- Your goal
Leave out the pictures and print precisely the lines from the line with "Given: Click String Catrin product photo" to the final line of the entries, both ends included.

** Data for analysis follows **

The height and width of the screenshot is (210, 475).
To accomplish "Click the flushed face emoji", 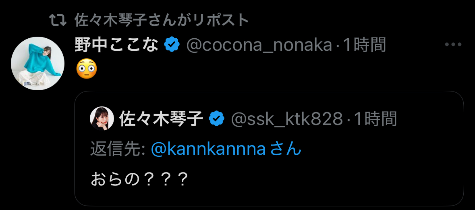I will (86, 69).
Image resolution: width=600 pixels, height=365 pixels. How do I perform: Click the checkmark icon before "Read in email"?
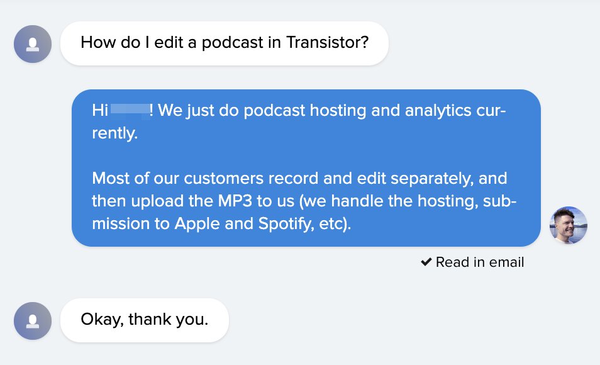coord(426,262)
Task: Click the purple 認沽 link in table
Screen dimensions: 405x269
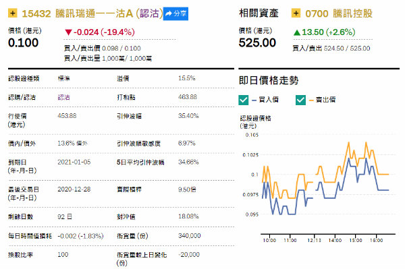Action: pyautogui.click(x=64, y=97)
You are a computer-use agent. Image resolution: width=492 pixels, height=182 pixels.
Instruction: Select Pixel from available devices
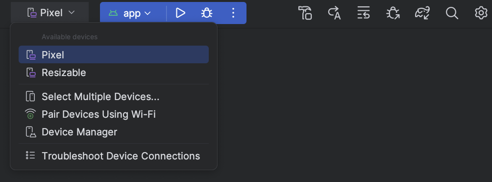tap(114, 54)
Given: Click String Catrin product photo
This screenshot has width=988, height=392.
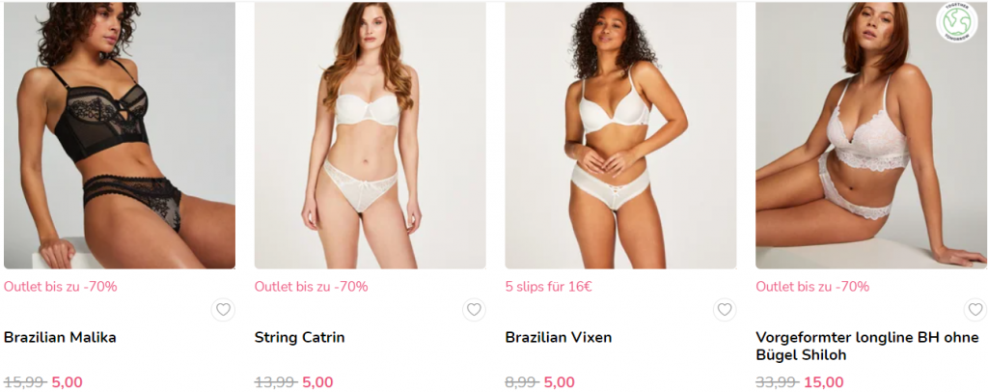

** End of Data for analysis **

- Exercise result
Given: Click String Catrin product photo
This screenshot has width=988, height=392.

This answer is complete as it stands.